На ней было написано:
«Поэзия обслуживает класс и его текущие потребности.
Она должна быть точно адресована.
Задачи поэзии — конкретные, временные, конечные.
При неясности адресовки возможны ошибки и промахи автора и читателя.
При точной нацеленности стиха обеспечено точное нахождение своего читательского коллектива.
Поэзия должна быть боевой: она разоблачает врагов народа и обстреливает их позиции.
Вследствие своей актуальности боевая политическая классовая поэзия неизбежно недолговечна.
Авторство индивидуалистично, подлинная классовая поэзия принадлежит классу в целом».
— А теперь прочтите мой ответ. Я исхожу из мысли, что поэзия, обслуживающая Правду и только Правду, не нуждается в условиях, указанных автором статьи. Прочтите-ка мои ответы вслух.
Я прочел: «Напутствие сыну».
Я писал тебя для Нее, Как письмо за ночным столом. К утру, выпив перо мое, Ты ожил и повел крылом. Мир широк. Он как божий сад. Там узнают тебя. Лети! Не к лицу тебе адресат, Нет конца твоему пути… И собьешься — печали нет! Долог, долог он, твой полет Сквозь вертушку ночей и лет, Но кто может понять, — тот поймет, Тот узнает тебя. Сотни глаз Запрокинутся — «Может, к нам?» Может, к ним… И однажды раз Пролетишь у ее окна. Не возьмет она, не гонись! Ей, пожалуй что все равно, Но с чужой руки не кормись И ни в чье не влетай окно. И когда через дым и свист Пушки выкатят — не гляди, Падай, сын мой, как мертвый лист, С головою в траве пропади! Ты увидишь других людей, Стих мой, сын мой, и жаль одно: Над просторами их площадей Мне услышать тебя не дано. Будешь жить среди них без меня, Лишь часами далеких ночей Смутный сон про себя храня, Что ты все-таки — мой иль ничей!Мы помолчали.
— Технически стихотворение хорошо написано, складно и ладно, — наконец произнес я. — Но, как это случается с вами очень часто, оно написано непродуманно. Вот вы служили в Красной Армии и в гитлеровском гестапо.
Кузнецов побагровел.
— Я не служил в гестапо, — запальчиво крикнул он мне в лицо, — я выполнял там задание наших партизан! Слышите?! Прошу не ошибаться!
— Не лезьте в бутылку, Николай Петрович. Я не следователь и не хотел вас обидеть. Я…
— Но вы допустили следовательскую формулировку! Именно по ней я получил двадцать пят лет!

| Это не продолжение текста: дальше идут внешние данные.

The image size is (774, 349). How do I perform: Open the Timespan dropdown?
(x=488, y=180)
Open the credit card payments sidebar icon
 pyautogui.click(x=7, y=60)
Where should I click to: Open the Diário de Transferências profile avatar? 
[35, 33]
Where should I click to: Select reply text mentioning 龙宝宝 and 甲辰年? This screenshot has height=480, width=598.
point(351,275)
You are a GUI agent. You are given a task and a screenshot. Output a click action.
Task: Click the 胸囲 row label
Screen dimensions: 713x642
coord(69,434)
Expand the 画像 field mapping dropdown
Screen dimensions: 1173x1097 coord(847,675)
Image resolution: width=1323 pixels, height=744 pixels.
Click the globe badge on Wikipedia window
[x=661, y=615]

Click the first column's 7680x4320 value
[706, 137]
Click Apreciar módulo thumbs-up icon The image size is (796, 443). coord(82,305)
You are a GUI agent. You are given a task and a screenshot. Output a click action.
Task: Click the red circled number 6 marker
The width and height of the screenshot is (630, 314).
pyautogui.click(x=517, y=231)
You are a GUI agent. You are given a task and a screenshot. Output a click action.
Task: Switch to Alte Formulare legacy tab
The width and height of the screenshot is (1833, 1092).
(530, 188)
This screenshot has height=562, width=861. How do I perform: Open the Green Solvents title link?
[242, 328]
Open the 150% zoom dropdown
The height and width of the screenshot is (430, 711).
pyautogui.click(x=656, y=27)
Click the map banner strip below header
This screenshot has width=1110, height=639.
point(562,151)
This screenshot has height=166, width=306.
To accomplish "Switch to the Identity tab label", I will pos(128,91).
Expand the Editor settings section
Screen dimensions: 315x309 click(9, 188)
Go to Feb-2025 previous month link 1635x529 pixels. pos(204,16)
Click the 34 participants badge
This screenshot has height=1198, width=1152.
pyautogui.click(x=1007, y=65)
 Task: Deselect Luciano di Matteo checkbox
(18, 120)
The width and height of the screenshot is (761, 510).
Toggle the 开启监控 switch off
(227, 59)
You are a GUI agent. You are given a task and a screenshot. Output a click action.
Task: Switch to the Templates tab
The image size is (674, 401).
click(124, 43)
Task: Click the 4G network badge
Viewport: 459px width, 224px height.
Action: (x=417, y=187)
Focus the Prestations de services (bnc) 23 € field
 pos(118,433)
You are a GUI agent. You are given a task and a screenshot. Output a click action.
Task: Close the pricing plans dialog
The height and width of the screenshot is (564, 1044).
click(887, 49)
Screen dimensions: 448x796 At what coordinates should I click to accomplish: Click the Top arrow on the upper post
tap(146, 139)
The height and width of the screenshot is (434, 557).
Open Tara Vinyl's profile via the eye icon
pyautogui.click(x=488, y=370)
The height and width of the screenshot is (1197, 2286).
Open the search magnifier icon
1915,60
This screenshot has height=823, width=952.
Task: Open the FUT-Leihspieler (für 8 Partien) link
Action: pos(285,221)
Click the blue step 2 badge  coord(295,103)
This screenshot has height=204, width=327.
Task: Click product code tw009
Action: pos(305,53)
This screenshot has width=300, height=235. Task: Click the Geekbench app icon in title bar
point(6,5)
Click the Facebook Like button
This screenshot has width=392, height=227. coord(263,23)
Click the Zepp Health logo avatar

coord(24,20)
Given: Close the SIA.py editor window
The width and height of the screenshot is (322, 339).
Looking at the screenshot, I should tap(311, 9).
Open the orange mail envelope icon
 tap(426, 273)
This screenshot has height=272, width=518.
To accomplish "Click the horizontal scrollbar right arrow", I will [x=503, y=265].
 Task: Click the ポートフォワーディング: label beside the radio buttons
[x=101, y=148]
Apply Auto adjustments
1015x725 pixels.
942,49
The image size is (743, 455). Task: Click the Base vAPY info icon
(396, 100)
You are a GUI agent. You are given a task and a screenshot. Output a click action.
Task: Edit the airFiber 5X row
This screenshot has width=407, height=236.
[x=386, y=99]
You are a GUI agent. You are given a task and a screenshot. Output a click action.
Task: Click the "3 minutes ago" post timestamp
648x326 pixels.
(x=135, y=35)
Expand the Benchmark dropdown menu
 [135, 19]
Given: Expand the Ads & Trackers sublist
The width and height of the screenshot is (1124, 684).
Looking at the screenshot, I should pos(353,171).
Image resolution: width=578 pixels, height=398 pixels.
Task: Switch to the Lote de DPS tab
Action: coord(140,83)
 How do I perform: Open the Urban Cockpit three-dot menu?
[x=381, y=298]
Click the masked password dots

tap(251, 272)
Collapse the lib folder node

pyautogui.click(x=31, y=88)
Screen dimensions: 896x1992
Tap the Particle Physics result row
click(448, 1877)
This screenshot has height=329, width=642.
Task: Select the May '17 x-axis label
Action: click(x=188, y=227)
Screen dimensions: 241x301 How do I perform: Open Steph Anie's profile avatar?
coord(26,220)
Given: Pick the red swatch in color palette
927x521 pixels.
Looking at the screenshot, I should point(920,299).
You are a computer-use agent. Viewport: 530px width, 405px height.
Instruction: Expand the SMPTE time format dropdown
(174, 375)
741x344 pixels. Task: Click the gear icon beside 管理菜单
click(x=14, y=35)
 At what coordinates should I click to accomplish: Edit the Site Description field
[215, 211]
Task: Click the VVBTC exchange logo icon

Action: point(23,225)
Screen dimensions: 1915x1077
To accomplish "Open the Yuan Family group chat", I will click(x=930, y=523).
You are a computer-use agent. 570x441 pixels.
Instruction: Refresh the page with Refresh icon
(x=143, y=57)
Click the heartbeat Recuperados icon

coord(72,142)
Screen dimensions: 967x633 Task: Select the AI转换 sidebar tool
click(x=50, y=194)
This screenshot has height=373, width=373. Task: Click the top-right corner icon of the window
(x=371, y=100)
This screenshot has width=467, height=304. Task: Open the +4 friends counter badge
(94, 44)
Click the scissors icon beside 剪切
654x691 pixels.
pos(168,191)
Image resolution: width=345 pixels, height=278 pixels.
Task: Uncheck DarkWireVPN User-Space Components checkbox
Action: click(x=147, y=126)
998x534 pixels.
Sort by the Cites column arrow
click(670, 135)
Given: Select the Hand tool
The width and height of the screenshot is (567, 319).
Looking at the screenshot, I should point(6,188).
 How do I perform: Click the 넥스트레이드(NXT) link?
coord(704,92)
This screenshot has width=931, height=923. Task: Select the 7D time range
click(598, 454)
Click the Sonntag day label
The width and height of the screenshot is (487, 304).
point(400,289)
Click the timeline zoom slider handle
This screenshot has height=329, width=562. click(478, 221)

— Сочувствую. Но мы говорим о другом. В этих двух организациях вы наблюдали две идеологии, построенные на двух правдах.
— Правда — одна!
— Чепуха! Правд столько, сколько материальных интересов. Советские коммунисты и немецкие фашисты борются за свои особые подлинные правды, то есть за реальные интересы бедных и богатых, трудящихся и эксплуататоров. Обе стороны полностью правы, но каждая по-своему. Мы против них не потому, что наша правда правдивее, а потому, что она — наша. Поняли? Символа веры у вас не получилось. Вы не сказали, в чем именно ваша Правда с большой буквы. Отрицание ничего не утверждает. Вы только неплохо возразили партийному дураку: он слишком откровенно сказал то, что обычно прикрывают болтовней о гуманности, свободе и прочем. Вы сочувствуете Гитлеру?
— Нет.
— Тогда вы за одну правду с автором статьи и ему можете поставить в упрек только обнаженную форму. Так нужно было это и сказать, но определеннее, острее и круче. С беззлобной насмешкой. Чуть печально, как умный спорит с дураком.
Кузнецов задумался.
— Можно? — гаркнул у дверей бодрый голос, и в кабинку широко шагнул Федька-Шрам со свертком под мышкой.
— К тебе сурьезный разговор, доктор. Поэт, поднимай якорь и уходи в туманную даль, как говорится в любимой песне!